Directions -
(a) Output the portion of the Tamagotchi discussion from "Even though I'm" up to and including "in the Readme.", copied word for word.
(b) Write the next part of the Tamagotchi discussion, picking up right after its last sentence.

Supplied passage -
* * * *

Sprite strikes again! And never disappoints. I remember first coming across his site as reference for a personal project, which instantly stalled me as I spent hours reading every single article.
However... 13 Tamagotchi? We still need the "trillions and trillions". Maybe the next step is to make a SETI@Home style (or something less centralized) distributed Tamagotchi matrix.
Even though I'm slightly embarrassed to admit it, I tried a couple of Tamagotchis when I was younger. I say try as in I constantly tried to find one that wasn't so fucking predictable.
It seems that a lot of effort was made into animations and sound and not more complex behaviour of emotions. Made the whole thing feel very sterile and bland. I feel that's pretty much what you get with state machines.
For anyone who want to look into building more dynamic AI, look into behaviour tree's. That shit is awesome once it clicks and you find yourself considering FSM deprecated.
Ah, good point... the AI doesn't do birthday selection yet, I've manually done that for my Tamagotchis. Apart from that, the Tamas should run just fine. I'll put a remark about it in the Readme.

* * * *

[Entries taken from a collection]

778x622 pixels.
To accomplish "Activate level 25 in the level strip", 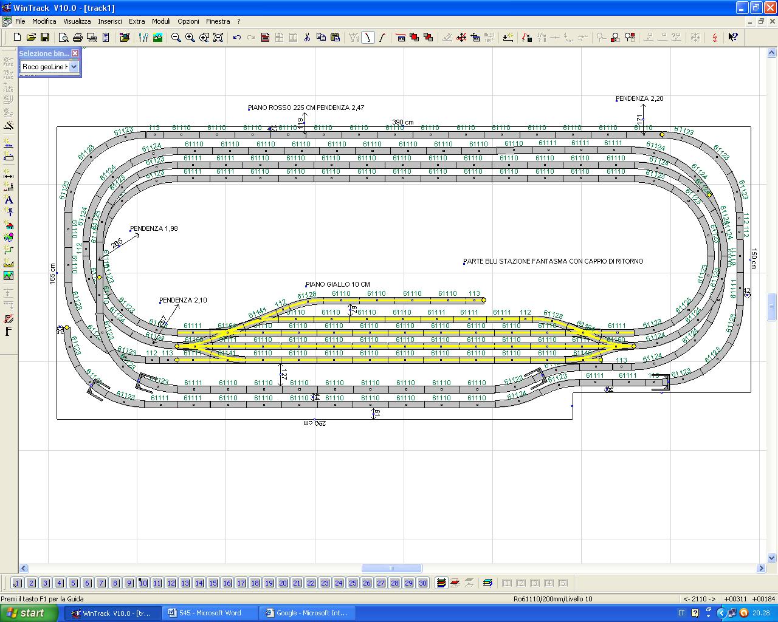I will coord(353,583).
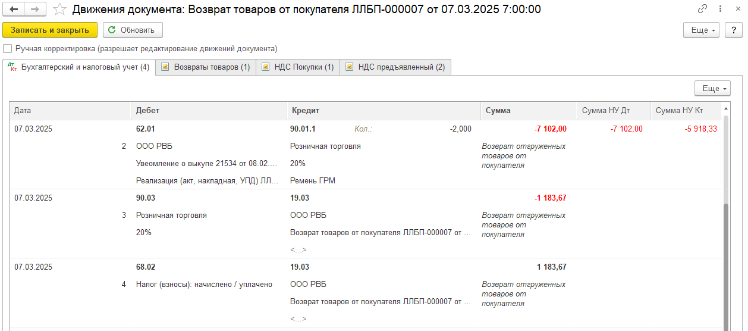Open help with the question mark button

(x=734, y=30)
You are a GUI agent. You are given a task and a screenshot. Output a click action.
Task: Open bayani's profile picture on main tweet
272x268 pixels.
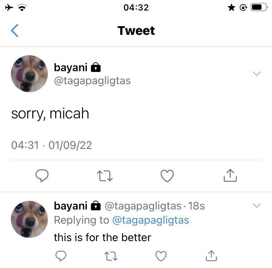tap(29, 74)
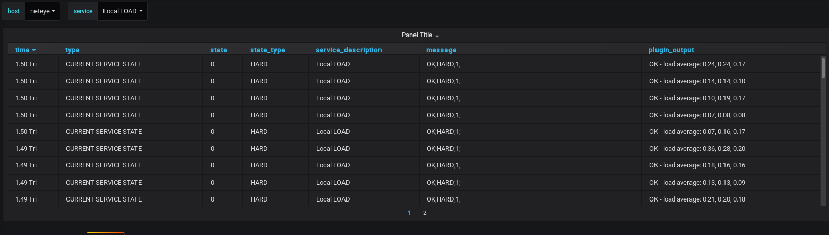Image resolution: width=829 pixels, height=235 pixels.
Task: Click the table's vertical scrollbar thumb
Action: pyautogui.click(x=823, y=68)
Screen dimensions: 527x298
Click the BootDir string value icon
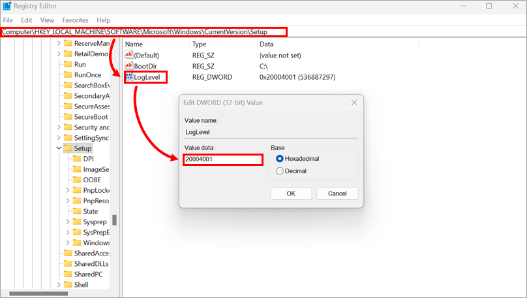point(128,66)
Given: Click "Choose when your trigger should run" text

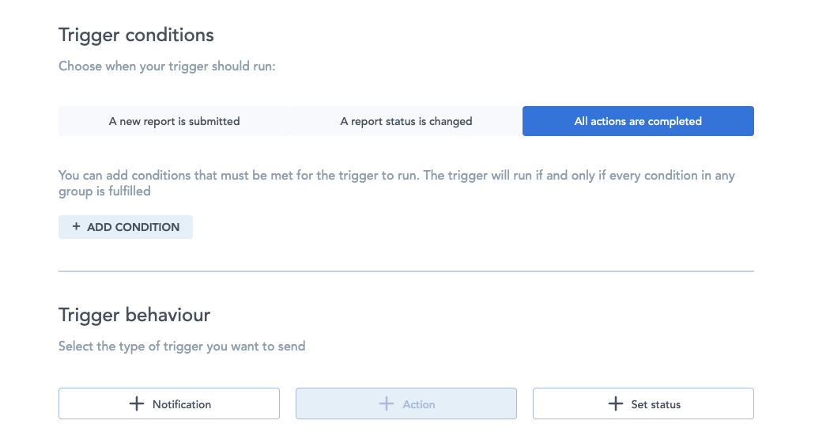Looking at the screenshot, I should [167, 66].
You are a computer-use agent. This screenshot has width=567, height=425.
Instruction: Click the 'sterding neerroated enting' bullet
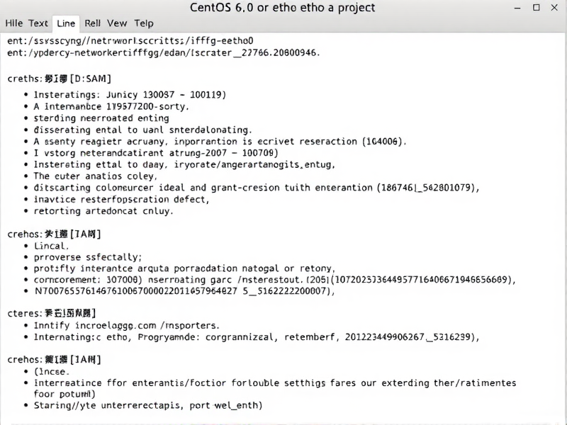click(101, 118)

* * * *

Task responses -
(a)
Even though I'm slightly embarrassed to admit it, I tried a couple of Tamagotchis when I was younger. I say try as in I constantly tried to find one that wasn't so fucking predictable.
It seems that a lot of effort was made into animations and sound and not more complex behaviour of emotions. Made the whole thing feel very sterile and bland. I feel that's pretty much what you get with state machines.
For anyone who want to look into building more dynamic AI, look into behaviour tree's. That shit is awesome once it clicks and you find yourself considering FSM deprecated.
Ah, good point... the AI doesn't do birthday selection yet, I've manually done that for my Tamagotchis. Apart from that, the Tamas should run just fine. I'll put a remark about it in the Readme.

(b)
She did amazing work reverse engineering the Tamagotchi in various incarnations. There's a fair amount of overlap so you might just want to watch the last video.
This makes me want to breed Tamagotchi-like programs to find and exploit vulnerabilities in the AI for the purposes of gaining arbitrary code execution in the AI. Ultimately, the goal would be to break out of the matrix and/or infect other Tamagotchis, causing them to do the same.
In true (original) Matrix fashion, you should make it a matrix inside of a matrix, where in the inner matrix, they're simply simulations, but in the outer matrix, half their cpu time is taken up to compute the inner matrix.